Negative account histories remain on your credit report for up to 7 to 10 years, depending on the type of action. Bankruptcy can stay on your report for up to 10 years, and collections drop off after 7 years.
Advice varies widely as to the best methods to rebuild your credit. Some points most experts agree on include:
• Starting small - Don't be intimidated by large debt amounts. Even small payments, made on a regular basis, will improve your payment history and, eventually, your credit score.
• Spending less than you earn - Borrowing money to finance a lifestyle that is beyond your means will only land you deeper in debt.
• Paying your bills on time - Building credibility as a borrower involves meeting your commitments to pay, early if possible.
• Keeping your balances low - When using your healthier or newer accounts, keep the balance that you owe between 25% and 50% of your line of credit. An average of 30% is suggested.

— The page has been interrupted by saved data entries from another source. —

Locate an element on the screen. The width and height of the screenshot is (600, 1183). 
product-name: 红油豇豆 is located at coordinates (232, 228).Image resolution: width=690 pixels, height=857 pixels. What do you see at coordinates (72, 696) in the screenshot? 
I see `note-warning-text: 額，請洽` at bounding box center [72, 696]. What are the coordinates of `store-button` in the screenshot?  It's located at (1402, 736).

• If your credit is damaged and you need more information about the three major credit bureaus, go to www.apscreen.com
Other tips might not seem related to your credit score. Staying at least two years on the same job demonstrates steady employment, and you appear more stable to lenders. You can also open an emergency savings account. Contribute to the account a little at a time on a regular basis. This will not only appear as positive activity to lenders, but also will serve as reserve money to keep you from charging unexpected expenses. Finally, stop borrowing for a while. Certainly avoid borrowing more money from home equity or other lines of credit to pay off credit card debt. Shuffling the debt does not make it disappear.

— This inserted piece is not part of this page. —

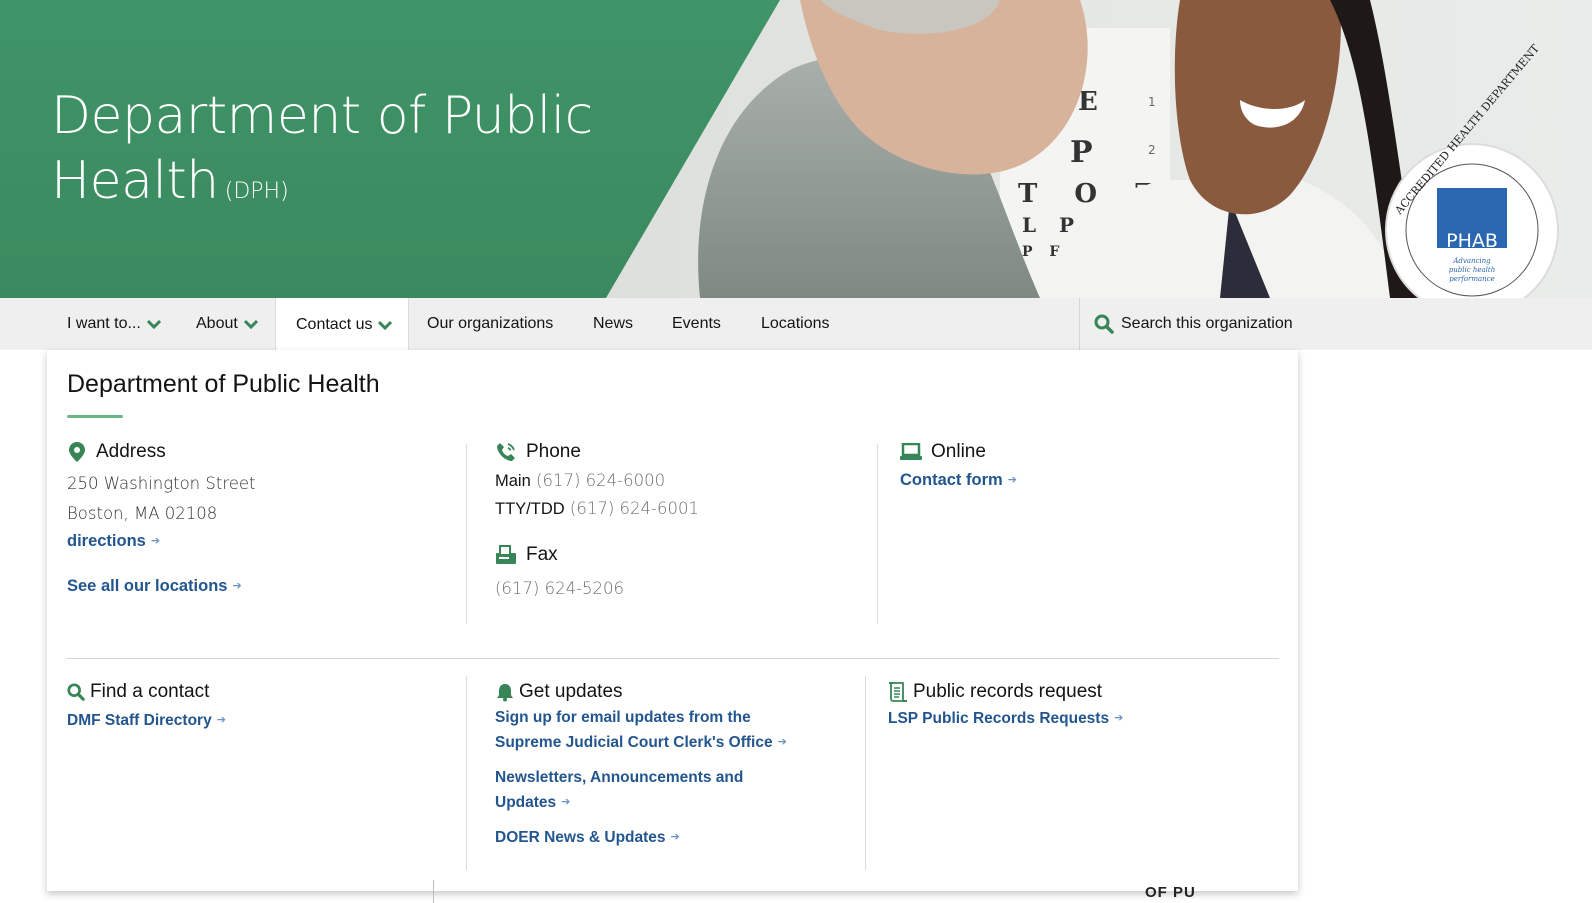 The height and width of the screenshot is (903, 1592). I want to click on svg-text: public health, so click(1472, 270).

When establishing new credit, it may be necessary at some point to open a new account once you have paid down your existing ones. Credit unions usually offer the best deals to people with damaged credit. If you are unable to qualify for a credit card, try a smaller company, such as a department store or gas station that might offer you a line of credit.

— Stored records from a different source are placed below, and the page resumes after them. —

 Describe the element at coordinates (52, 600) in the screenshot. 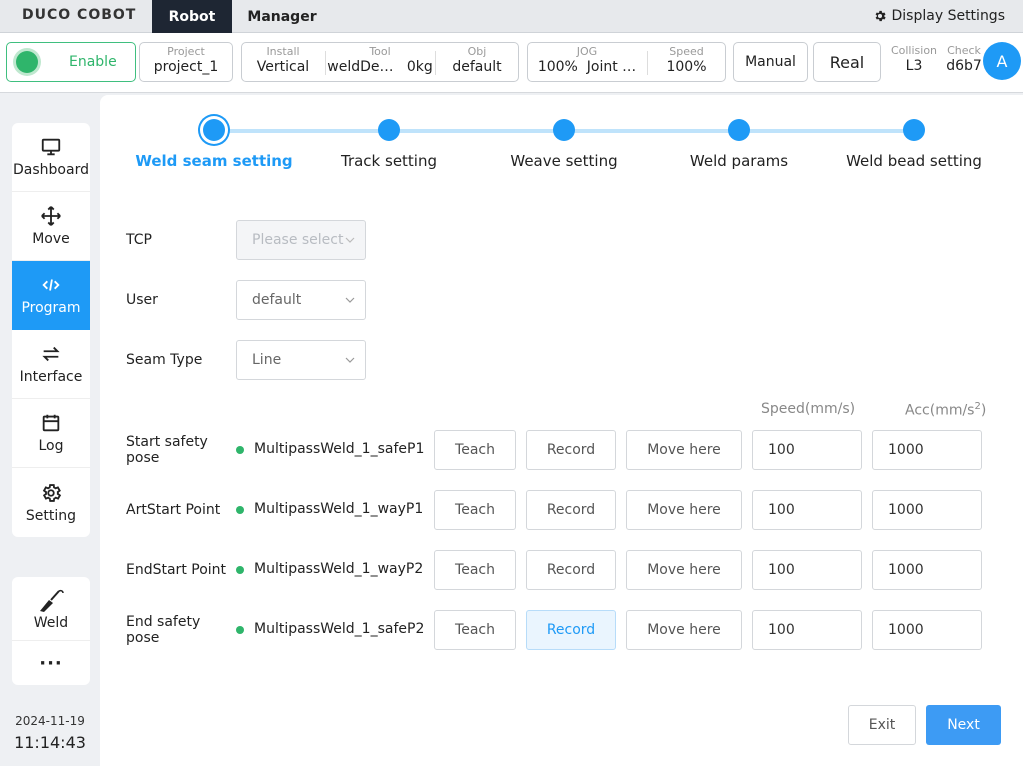

I see `weld-torch-icon` at that location.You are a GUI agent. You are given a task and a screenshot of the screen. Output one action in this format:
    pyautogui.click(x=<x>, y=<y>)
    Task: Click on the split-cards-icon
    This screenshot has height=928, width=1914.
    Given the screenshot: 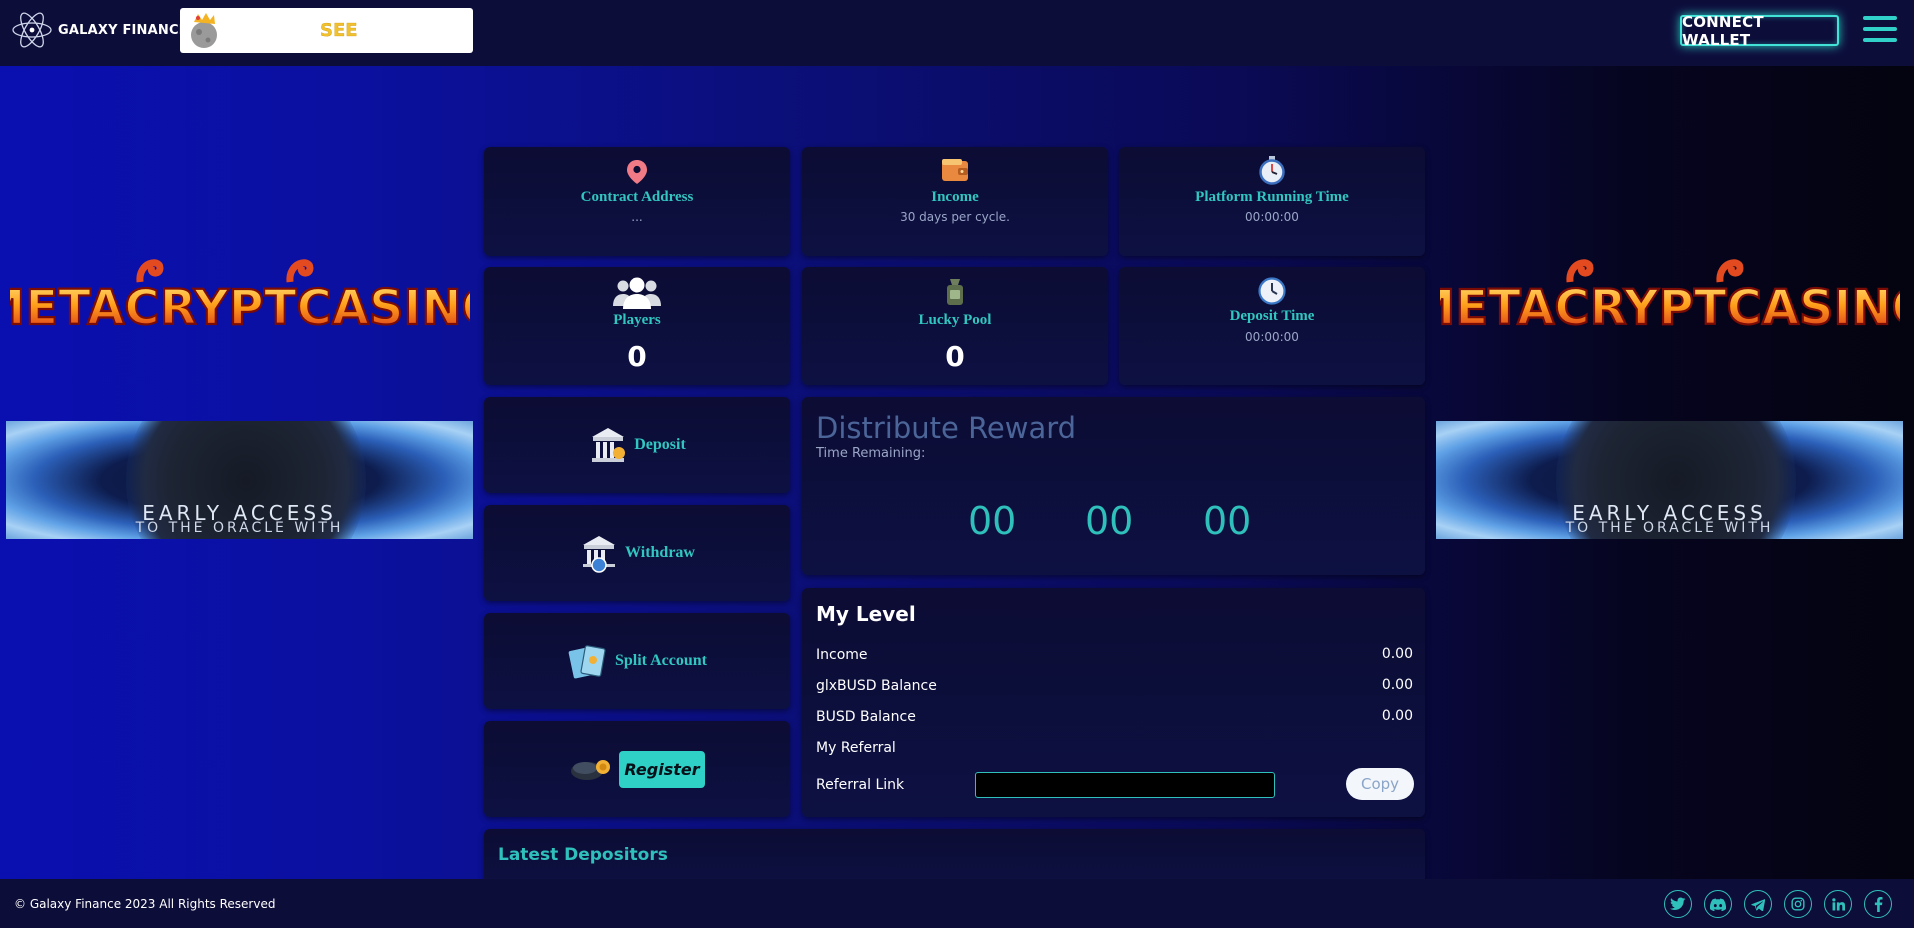 What is the action you would take?
    pyautogui.click(x=587, y=662)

You may want to look into getting a secured credit card. Offered by several banks and credit unions, secured credit cards are a positive way to show lenders that you can pay bills on time and be trusted with credit. To use a secured credit card, you will deposit a sum of money into a savings account and pay a small yearly fee to the institution offering the card. If you deposit $500, you will have a line of credit up to $500. Using your card on a regular basis and paying it off monthly in full could lead to a traditional line of credit. Once the bank or credit union sees that you are capable of maintaining your secured account, they may extend an offer to you with a fair interest rate.
Another option is to have a friend or relative co-sign for a line of credit with you. This step is risky because you are not only gambling with your loved one's good credit, but also with their good faith.
After a few months of good behavior, order copies of your credit report from all three credit agencies and check for improvements or errors. Be sure that negative information that you have remedied has been removed. File any complaints in writing and check your report again in a few months to ensure that the changes have been made.